== REQUIRED WORK ==
Print each entry as it appears. Images stay out of the copy.

== DATA SHOWN ==
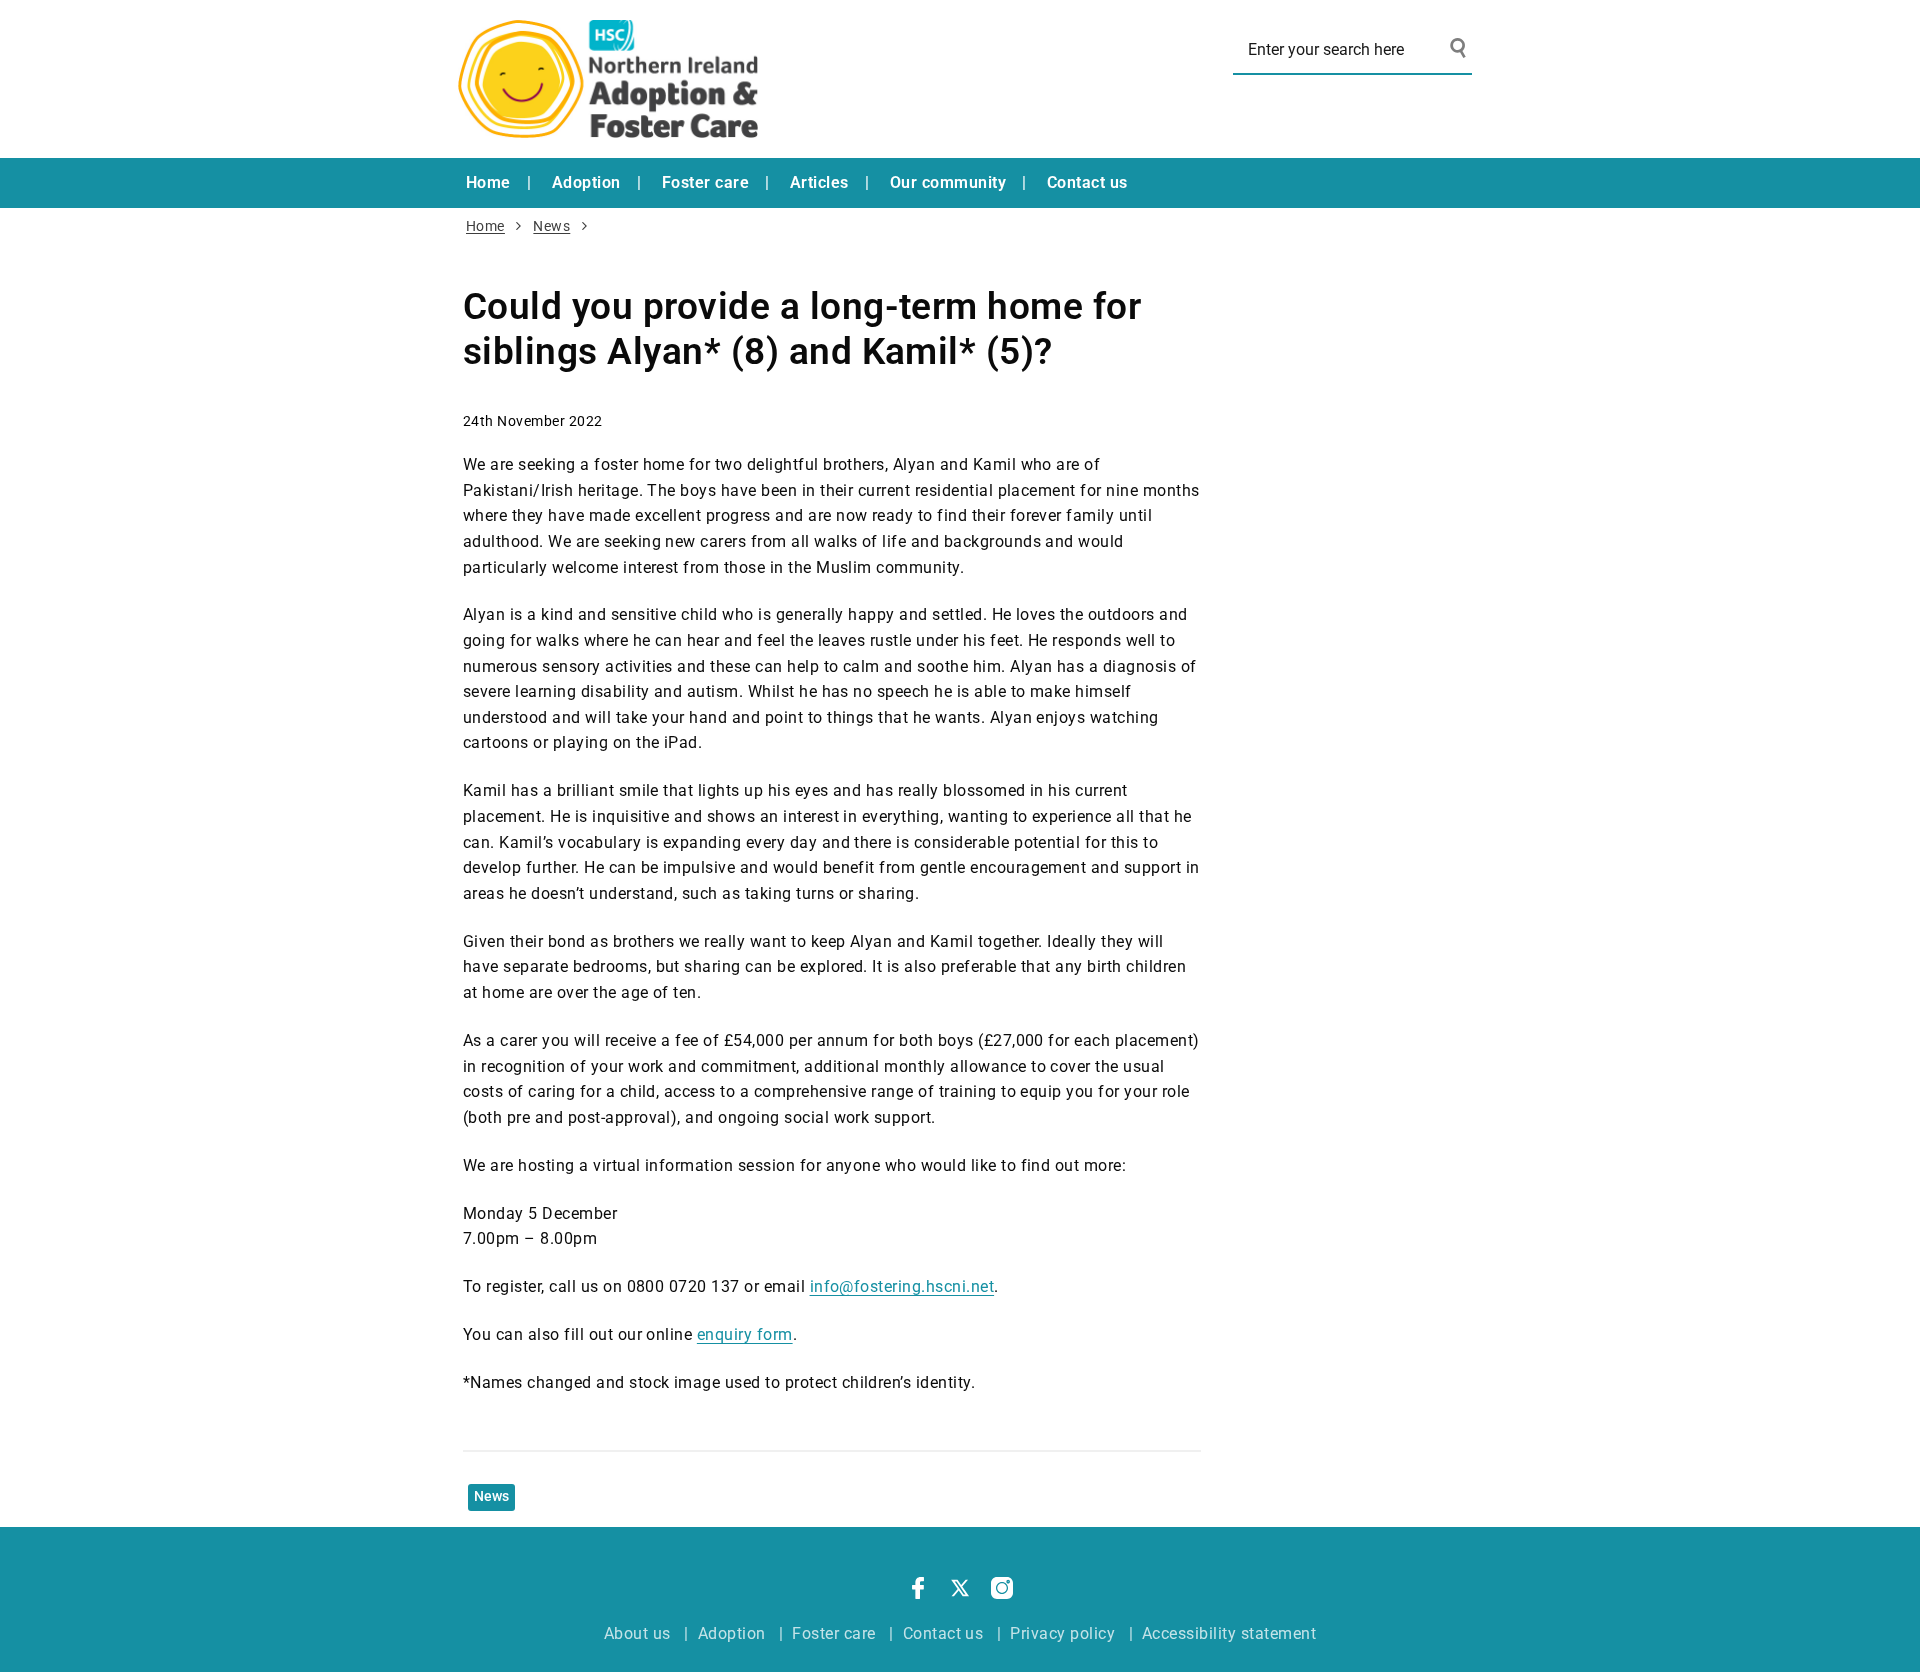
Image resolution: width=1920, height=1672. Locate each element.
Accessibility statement (1229, 1633)
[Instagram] (1002, 1592)
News (551, 226)
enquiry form (745, 1334)
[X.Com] (960, 1592)
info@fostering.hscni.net (902, 1286)
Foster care (705, 182)
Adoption (586, 182)
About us (637, 1633)
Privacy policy (1062, 1633)
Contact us (1087, 182)
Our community (948, 182)
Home (488, 182)
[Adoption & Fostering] (608, 79)
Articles (819, 182)
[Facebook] (918, 1592)
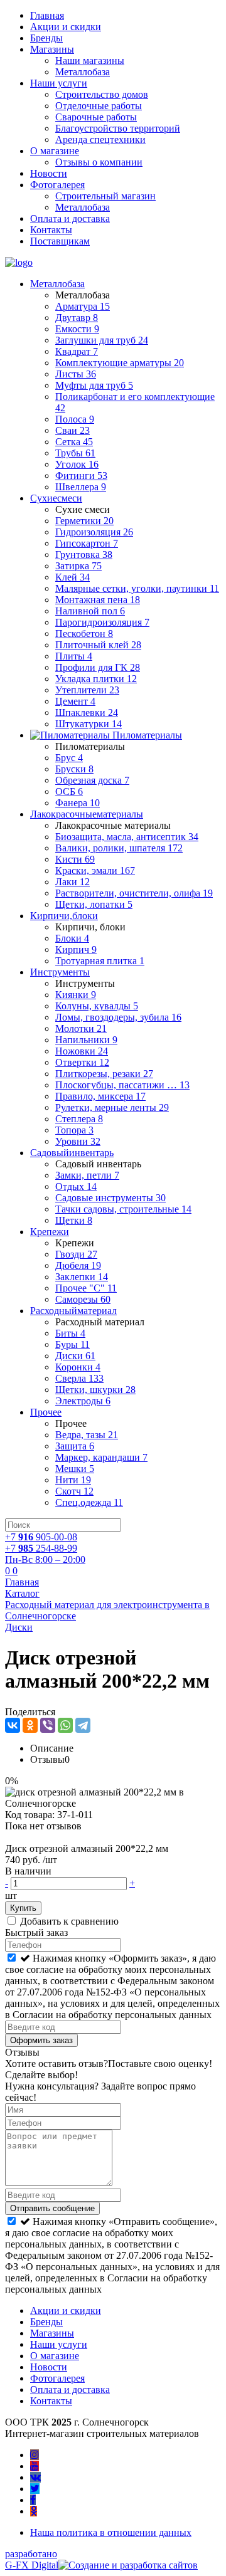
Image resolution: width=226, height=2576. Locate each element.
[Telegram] (82, 1725)
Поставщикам (60, 241)
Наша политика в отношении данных (110, 2532)
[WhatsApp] (65, 1725)
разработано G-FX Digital (31, 2559)
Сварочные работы (96, 117)
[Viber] (47, 1725)
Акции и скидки (65, 26)
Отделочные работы (98, 105)
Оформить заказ (41, 2040)
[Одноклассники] (30, 1725)
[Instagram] (34, 2454)
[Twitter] (35, 2488)
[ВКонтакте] (12, 1725)
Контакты (51, 229)
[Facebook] (33, 2500)
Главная (47, 15)
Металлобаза (82, 71)
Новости (48, 173)
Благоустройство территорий (117, 128)
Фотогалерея (57, 184)
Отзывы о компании (99, 162)
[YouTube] (34, 2466)
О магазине (54, 150)
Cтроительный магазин (105, 196)
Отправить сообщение (52, 2208)
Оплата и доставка (70, 218)
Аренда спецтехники (100, 139)
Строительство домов (101, 94)
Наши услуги (58, 83)
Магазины (52, 49)
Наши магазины (89, 60)
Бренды (46, 38)
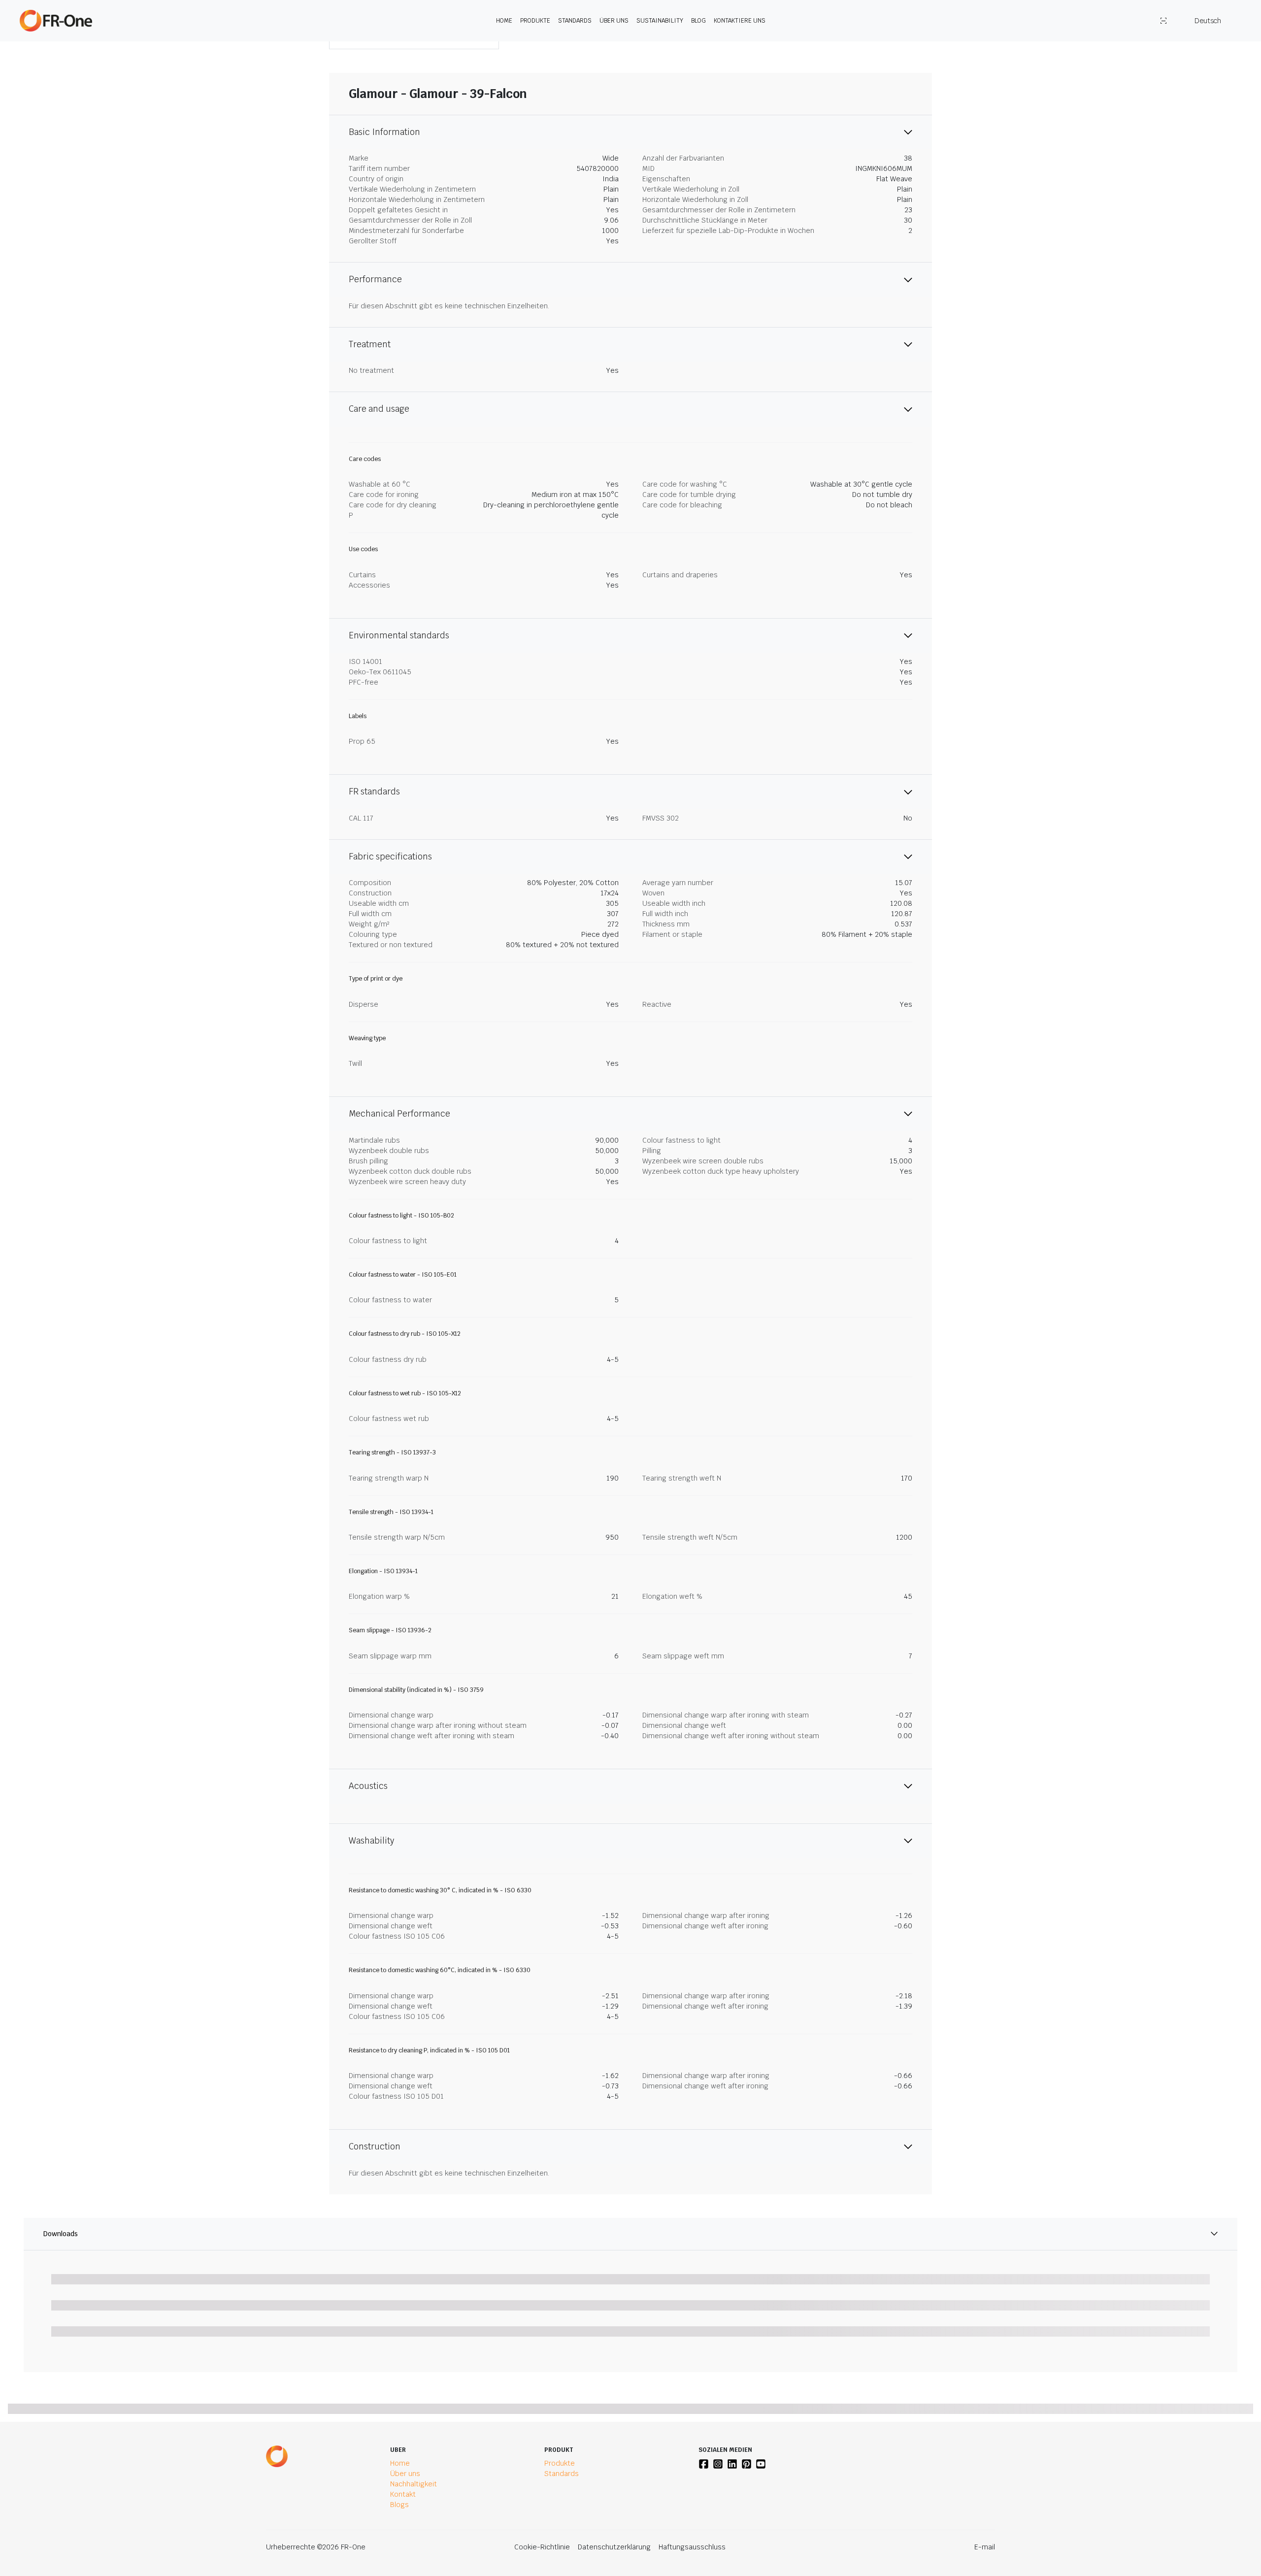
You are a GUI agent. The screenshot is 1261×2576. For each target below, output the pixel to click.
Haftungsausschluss (692, 2547)
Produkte (535, 21)
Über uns (614, 21)
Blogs (399, 2504)
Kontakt (403, 2494)
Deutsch (1208, 20)
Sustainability (659, 21)
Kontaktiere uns (739, 21)
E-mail (984, 2547)
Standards (575, 21)
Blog (698, 21)
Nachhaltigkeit (413, 2483)
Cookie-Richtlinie (542, 2547)
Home (504, 21)
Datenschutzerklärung (614, 2547)
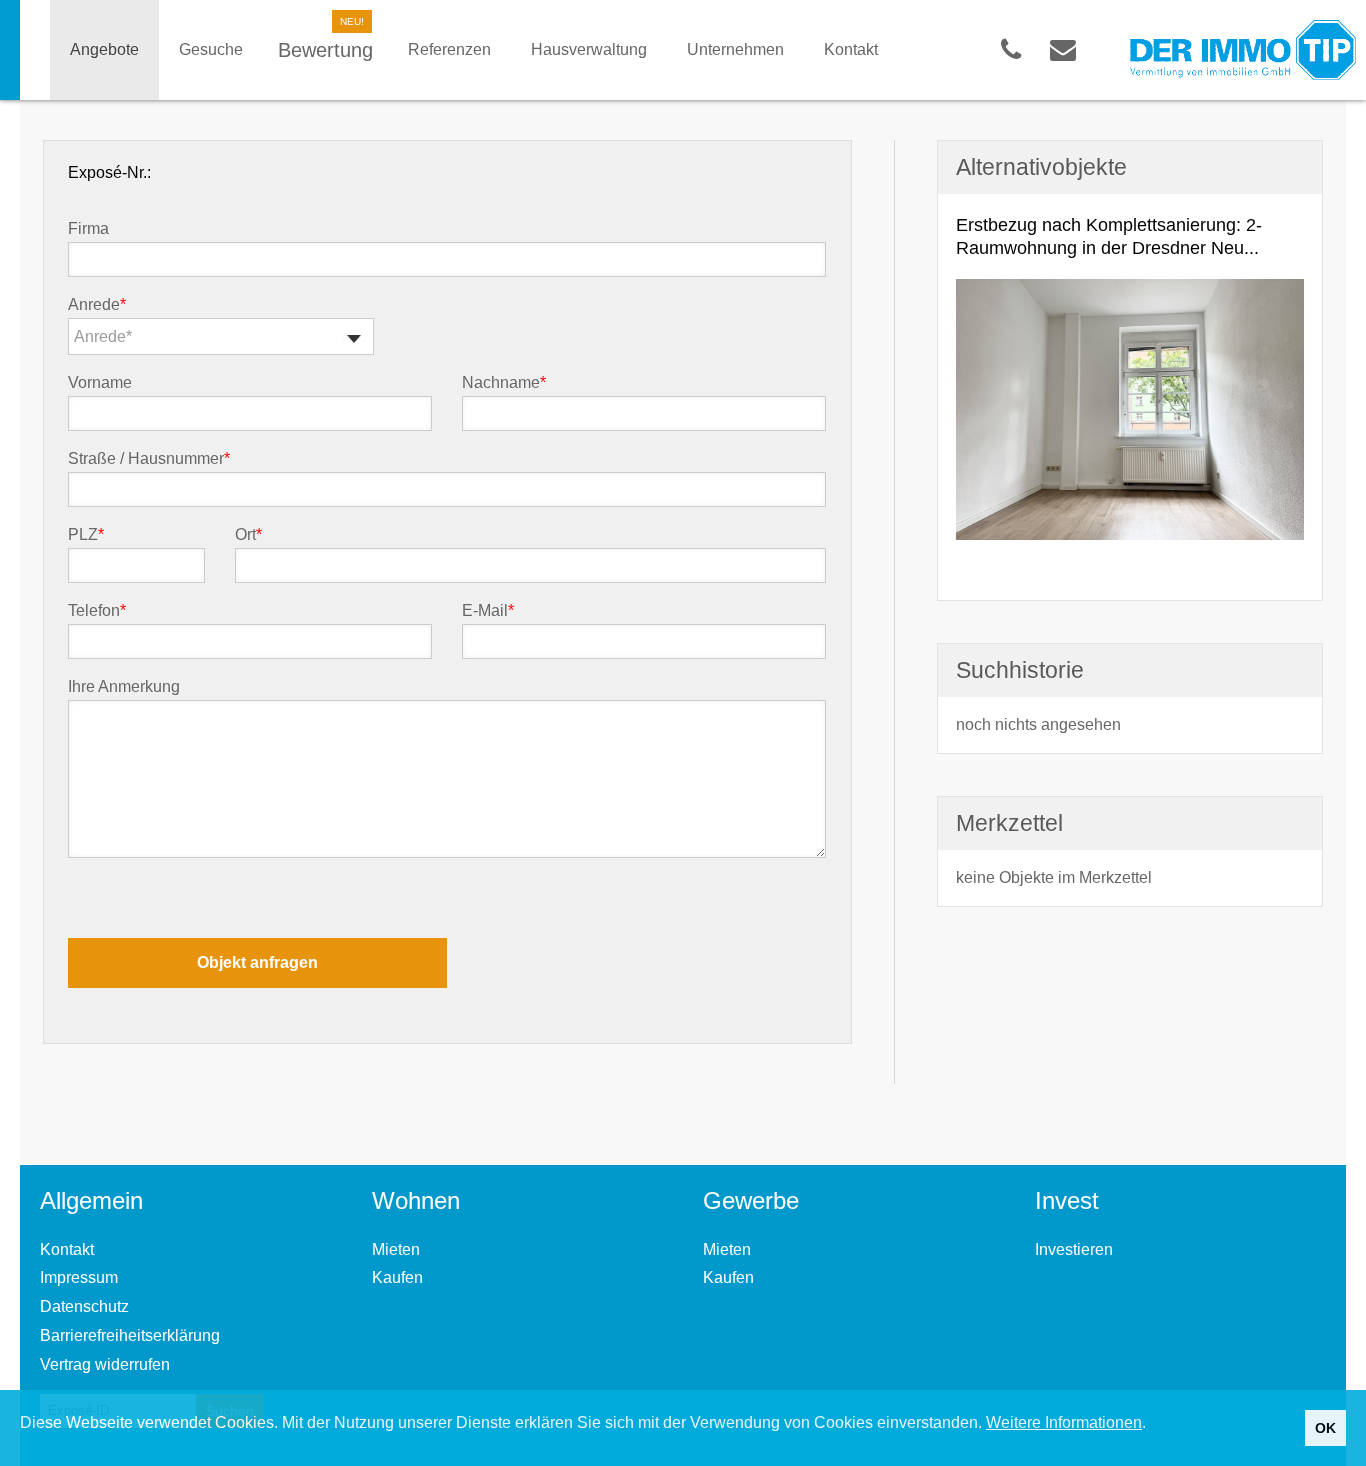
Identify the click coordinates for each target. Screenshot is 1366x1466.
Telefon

== SOLUTION TO THIS EXERCISE ==
Image resolution: width=1920, height=1672. Locate each element.
Accessibility statement (1229, 1633)
[Instagram] (1002, 1592)
News (551, 226)
enquiry form (745, 1334)
[X.Com] (960, 1592)
info@fostering.hscni.net (902, 1286)
Foster care (705, 182)
Adoption (586, 182)
About us (637, 1633)
Privacy policy (1062, 1633)
Contact us (1087, 182)
Our community (948, 182)
Home (488, 182)
[Adoption & Fostering] (608, 79)
Articles (819, 182)
[Facebook] (918, 1592)
Image resolution: width=226, height=2576. Locate each element.
[Telegram] (82, 1725)
Поставщикам (60, 241)
Наша политика в отношении данных (110, 2532)
[WhatsApp] (65, 1725)
разработано G-FX Digital (31, 2559)
Сварочные работы (96, 117)
[Viber] (47, 1725)
Акции и скидки (65, 26)
Отделочные работы (98, 105)
Оформить заказ (41, 2040)
[Одноклассники] (30, 1725)
[Instagram] (34, 2454)
[Twitter] (35, 2488)
[ВКонтакте] (12, 1725)
Контакты (51, 229)
[Facebook] (33, 2500)
Главная (47, 15)
Металлобаза (82, 71)
Новости (48, 173)
Благоустройство территорий (117, 128)
Фотогалерея (57, 184)
Отзывы о компании (99, 162)
[YouTube] (34, 2466)
О магазине (54, 150)
Cтроительный магазин (105, 196)
Отправить сообщение (52, 2208)
Оплата и доставка (70, 218)
Аренда спецтехники (100, 139)
Строительство домов (101, 94)
Наши услуги (58, 83)
Магазины (52, 49)
Наши магазины (89, 60)
Бренды (46, 38)
You are a GUI agent. The screenshot is 1261×2576. For each target below, output the pixel to click.
Haftungsausschluss (692, 2547)
Produkte (535, 21)
Über uns (614, 21)
Blogs (399, 2504)
Kontakt (403, 2494)
Deutsch (1208, 20)
Sustainability (659, 21)
Kontaktiere uns (739, 21)
E-mail (984, 2547)
Standards (575, 21)
Blog (698, 21)
Nachhaltigkeit (413, 2483)
Cookie-Richtlinie (542, 2547)
Home (504, 21)
Datenschutzerklärung (614, 2547)
Identify the click coordinates for each target. Screenshot is 1366x1466.
Telefon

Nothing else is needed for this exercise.